Гости-охотники давно встали. Лорд Торнтон сгорал от нетерпения, опытные охотники давали новичкам наставления, которые выслушивались с напряженным вниманием. Ласкарии чуть свет вышли из лагеря, став огромным полукругом в джунглях, спускавшихся к морю. Часть ласкариев осталась в лагере поддерживать огонь в кострах и защищать лошадей и вьючных животных от нападений тигров. Скоро появились и Гастингс с Марианной.
Перед большой палаткой на открытом воздухе подали закуски без спиртных напитков.
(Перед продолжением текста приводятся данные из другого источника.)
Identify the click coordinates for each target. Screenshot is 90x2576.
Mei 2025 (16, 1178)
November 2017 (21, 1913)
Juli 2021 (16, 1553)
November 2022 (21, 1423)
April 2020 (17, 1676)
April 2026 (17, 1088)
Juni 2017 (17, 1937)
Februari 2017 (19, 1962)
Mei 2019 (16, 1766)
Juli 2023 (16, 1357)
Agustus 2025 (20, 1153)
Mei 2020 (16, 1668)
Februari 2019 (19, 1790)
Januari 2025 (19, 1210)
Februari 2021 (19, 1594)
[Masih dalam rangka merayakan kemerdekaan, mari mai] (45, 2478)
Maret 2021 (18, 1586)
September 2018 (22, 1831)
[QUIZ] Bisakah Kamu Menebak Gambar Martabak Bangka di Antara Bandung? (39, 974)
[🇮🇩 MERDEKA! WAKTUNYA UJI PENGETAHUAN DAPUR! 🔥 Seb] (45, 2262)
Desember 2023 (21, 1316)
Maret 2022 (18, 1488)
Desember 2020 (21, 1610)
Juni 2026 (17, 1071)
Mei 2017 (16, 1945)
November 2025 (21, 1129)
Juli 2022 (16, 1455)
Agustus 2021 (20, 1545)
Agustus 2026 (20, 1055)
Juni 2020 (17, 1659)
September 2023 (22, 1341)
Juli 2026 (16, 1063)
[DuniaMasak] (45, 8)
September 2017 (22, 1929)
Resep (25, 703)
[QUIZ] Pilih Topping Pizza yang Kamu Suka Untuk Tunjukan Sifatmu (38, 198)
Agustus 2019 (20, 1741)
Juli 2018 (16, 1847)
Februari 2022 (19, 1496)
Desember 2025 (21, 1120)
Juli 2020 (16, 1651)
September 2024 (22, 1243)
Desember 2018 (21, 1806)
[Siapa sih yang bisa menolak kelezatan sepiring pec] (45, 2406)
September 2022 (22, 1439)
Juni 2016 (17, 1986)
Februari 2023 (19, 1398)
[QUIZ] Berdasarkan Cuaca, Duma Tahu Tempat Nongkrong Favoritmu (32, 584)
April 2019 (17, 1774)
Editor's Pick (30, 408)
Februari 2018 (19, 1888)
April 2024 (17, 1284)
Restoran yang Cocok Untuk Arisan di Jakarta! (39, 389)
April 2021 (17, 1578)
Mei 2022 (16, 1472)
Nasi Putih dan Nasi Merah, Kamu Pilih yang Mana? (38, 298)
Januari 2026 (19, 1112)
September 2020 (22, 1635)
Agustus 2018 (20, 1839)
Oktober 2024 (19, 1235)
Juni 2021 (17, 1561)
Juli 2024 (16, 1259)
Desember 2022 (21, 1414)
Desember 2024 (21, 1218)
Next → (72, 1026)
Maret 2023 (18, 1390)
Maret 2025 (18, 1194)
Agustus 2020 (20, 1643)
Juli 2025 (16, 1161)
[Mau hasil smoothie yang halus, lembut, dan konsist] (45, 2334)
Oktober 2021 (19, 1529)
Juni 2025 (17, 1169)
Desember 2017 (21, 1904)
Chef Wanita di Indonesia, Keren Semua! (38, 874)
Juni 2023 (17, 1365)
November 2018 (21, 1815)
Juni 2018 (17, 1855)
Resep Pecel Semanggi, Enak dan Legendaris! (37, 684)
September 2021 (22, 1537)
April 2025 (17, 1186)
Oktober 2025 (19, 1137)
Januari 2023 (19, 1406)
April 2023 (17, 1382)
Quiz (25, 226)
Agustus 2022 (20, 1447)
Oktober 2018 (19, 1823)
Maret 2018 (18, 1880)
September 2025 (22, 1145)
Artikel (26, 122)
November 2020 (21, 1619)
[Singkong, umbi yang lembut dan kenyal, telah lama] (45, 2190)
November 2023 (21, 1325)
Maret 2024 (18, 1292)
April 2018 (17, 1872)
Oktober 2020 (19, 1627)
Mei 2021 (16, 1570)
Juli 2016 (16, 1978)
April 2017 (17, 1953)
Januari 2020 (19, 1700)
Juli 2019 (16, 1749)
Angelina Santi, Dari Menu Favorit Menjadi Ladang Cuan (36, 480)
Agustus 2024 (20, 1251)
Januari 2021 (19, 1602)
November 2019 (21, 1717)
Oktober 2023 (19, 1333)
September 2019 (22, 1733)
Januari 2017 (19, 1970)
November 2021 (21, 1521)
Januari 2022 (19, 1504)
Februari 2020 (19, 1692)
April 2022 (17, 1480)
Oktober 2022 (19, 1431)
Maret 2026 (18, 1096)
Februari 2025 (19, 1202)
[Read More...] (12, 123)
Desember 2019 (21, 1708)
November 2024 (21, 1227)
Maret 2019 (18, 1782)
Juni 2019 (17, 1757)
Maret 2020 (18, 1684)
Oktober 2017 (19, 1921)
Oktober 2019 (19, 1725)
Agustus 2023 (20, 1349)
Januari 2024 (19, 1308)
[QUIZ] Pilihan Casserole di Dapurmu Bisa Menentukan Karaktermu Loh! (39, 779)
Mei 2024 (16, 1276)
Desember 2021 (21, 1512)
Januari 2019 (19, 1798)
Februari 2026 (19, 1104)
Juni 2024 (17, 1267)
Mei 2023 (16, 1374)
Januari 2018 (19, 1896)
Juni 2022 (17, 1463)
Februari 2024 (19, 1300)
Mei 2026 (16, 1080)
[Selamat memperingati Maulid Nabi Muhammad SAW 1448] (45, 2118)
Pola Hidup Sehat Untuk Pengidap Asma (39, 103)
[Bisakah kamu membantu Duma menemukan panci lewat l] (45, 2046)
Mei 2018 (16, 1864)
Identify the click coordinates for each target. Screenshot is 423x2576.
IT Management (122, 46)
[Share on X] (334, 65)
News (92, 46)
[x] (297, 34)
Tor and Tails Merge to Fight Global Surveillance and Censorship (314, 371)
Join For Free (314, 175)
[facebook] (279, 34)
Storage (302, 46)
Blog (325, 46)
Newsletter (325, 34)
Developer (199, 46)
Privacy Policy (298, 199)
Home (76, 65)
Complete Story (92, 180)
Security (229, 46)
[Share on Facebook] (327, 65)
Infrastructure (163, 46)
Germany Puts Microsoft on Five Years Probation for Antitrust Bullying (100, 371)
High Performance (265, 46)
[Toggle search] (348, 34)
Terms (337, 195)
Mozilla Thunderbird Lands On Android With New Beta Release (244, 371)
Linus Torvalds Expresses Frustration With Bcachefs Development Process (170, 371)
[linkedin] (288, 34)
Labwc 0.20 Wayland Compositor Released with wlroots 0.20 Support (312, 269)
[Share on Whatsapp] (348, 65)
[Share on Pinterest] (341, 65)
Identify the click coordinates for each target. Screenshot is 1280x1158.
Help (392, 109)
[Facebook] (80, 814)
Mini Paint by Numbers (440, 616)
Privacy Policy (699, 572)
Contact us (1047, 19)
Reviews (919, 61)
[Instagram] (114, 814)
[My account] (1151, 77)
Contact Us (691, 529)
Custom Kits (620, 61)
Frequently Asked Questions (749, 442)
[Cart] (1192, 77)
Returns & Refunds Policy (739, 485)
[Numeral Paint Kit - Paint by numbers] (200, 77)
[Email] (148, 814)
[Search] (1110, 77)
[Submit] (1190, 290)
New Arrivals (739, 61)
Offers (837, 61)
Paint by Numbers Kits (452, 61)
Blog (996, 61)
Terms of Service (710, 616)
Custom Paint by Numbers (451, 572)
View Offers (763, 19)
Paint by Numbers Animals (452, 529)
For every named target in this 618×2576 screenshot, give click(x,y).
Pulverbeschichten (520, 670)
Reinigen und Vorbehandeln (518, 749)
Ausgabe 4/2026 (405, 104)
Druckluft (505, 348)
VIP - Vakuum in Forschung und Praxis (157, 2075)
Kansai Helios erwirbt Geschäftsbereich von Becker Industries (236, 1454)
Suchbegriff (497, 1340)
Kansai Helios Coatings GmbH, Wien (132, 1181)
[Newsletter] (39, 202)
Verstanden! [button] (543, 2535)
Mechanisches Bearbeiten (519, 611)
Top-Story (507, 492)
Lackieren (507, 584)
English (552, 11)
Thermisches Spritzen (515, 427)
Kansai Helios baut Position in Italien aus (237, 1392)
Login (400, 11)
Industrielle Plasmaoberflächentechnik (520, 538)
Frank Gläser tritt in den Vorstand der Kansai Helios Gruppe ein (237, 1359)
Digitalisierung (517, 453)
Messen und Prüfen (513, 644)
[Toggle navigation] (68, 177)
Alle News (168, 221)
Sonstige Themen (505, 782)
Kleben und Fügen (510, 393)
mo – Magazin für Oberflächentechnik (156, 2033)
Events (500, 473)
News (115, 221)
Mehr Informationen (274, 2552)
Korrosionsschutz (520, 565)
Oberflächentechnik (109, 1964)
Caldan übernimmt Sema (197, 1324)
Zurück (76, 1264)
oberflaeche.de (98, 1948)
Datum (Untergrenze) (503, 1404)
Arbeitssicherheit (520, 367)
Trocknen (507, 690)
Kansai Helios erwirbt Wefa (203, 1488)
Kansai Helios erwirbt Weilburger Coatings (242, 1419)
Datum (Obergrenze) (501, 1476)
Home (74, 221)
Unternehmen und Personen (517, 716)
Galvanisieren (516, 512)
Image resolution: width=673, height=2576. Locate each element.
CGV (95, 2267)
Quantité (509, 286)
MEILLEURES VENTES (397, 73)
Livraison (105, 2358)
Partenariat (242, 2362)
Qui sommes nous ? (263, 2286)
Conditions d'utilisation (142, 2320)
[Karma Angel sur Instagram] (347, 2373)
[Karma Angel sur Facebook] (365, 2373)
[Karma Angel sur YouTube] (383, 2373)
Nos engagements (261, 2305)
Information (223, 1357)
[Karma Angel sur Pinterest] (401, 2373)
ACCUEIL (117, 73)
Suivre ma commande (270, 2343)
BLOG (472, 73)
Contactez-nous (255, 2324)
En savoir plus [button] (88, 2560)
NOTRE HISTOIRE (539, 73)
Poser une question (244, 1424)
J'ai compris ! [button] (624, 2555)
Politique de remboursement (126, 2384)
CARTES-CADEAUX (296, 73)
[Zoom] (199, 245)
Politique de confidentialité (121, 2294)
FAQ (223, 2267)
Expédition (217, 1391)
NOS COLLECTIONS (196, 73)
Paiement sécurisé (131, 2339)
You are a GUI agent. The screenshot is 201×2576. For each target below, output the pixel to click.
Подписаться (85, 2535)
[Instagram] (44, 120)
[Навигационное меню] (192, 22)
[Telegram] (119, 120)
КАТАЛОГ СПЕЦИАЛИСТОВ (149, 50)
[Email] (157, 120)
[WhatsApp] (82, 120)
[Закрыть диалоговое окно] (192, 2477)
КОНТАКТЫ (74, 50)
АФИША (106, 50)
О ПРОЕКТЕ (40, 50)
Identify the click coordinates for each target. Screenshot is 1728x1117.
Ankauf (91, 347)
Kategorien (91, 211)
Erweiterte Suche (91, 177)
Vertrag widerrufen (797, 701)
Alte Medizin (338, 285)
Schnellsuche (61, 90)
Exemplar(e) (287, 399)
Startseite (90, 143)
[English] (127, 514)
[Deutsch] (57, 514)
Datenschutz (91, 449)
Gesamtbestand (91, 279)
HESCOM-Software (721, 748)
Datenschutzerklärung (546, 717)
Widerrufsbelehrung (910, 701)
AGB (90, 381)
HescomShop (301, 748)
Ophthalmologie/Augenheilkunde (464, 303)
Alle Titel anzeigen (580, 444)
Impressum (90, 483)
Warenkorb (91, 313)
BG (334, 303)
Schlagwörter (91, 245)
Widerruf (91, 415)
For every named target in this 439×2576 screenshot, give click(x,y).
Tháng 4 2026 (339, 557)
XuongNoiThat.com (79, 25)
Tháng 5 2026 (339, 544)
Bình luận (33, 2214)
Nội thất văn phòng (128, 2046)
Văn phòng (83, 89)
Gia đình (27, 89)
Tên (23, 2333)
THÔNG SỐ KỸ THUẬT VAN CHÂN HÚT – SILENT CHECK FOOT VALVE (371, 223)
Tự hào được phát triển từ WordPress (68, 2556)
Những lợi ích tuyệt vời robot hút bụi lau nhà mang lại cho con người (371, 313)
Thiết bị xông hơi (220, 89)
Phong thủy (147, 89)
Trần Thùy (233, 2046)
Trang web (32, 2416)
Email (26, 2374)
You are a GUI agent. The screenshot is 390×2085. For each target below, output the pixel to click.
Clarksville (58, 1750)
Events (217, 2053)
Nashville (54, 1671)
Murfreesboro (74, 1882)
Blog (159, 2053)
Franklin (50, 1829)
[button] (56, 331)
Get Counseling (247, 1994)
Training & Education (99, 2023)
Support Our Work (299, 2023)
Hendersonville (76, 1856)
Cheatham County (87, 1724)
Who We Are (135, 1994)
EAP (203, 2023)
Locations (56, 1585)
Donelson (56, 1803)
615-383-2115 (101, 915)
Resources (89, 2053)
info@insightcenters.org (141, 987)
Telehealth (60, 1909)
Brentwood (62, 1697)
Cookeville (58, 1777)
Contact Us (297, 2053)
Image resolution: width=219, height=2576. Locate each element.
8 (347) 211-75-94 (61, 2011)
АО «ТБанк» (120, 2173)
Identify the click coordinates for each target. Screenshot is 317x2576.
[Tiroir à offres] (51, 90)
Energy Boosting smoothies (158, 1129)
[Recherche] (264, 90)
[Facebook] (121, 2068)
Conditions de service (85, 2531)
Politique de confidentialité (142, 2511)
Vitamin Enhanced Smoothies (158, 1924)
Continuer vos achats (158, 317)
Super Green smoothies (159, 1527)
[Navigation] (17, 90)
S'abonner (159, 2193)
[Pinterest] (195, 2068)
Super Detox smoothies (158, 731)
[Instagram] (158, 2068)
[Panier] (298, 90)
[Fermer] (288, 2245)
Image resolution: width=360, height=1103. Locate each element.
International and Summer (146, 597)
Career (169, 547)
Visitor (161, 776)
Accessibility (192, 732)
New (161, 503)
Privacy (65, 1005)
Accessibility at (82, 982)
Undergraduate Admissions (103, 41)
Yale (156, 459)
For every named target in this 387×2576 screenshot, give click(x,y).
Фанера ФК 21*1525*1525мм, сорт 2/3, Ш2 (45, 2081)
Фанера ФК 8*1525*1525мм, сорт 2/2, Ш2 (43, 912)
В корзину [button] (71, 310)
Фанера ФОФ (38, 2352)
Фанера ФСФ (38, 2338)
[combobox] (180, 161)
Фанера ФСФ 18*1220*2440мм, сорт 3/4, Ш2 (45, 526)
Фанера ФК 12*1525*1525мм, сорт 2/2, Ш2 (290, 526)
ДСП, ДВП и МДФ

Потом подвели охотничьих слонов. Вместо обычных седел, приспособленных для лежания во время путешествий, на их спинах были прикреплены хауды — охотничьи седла, нечто вроде ящиков с крепкими решетками вместо стен и очень высокими перилами, служащими одновременно стойкой для ружей.
Каждый из охотников взобрался на своего слона. Около слона леди Гастингс ехали два шикария на особенно могучих и хорошо выдрессированных слонах, чтобы помочь в случае малейшей опасности. Позади шли многочисленные и хорошо вооруженные егеря со сворами собак.
Гастингс взял Неро с собой в хауду, он не хотел оставлять его, боясь, что Неро побежит по следу. Умная собака легла у ног своего хозяина.
Вся охота направилась из лагеря в джунгли. Гастингс, ехавший впереди, подозвал к себе лорда Торнтона, чтобы дать ему еще несколько советов и особенно внушить, что надо целиться тигру прямо в сердце или в затылок, потому что только от таких ран он мгновенно умирает.
Слоны не выказывали ни малейшего беспокойства или волнения. При входе в джунгли они высоко подняли свои хоботы, чтобы тигр во время прыжка не мог схватиться за них, внимательно смотрели по сторонам и осторожно подымали тяжелые ноги, как бы желая избежать шума.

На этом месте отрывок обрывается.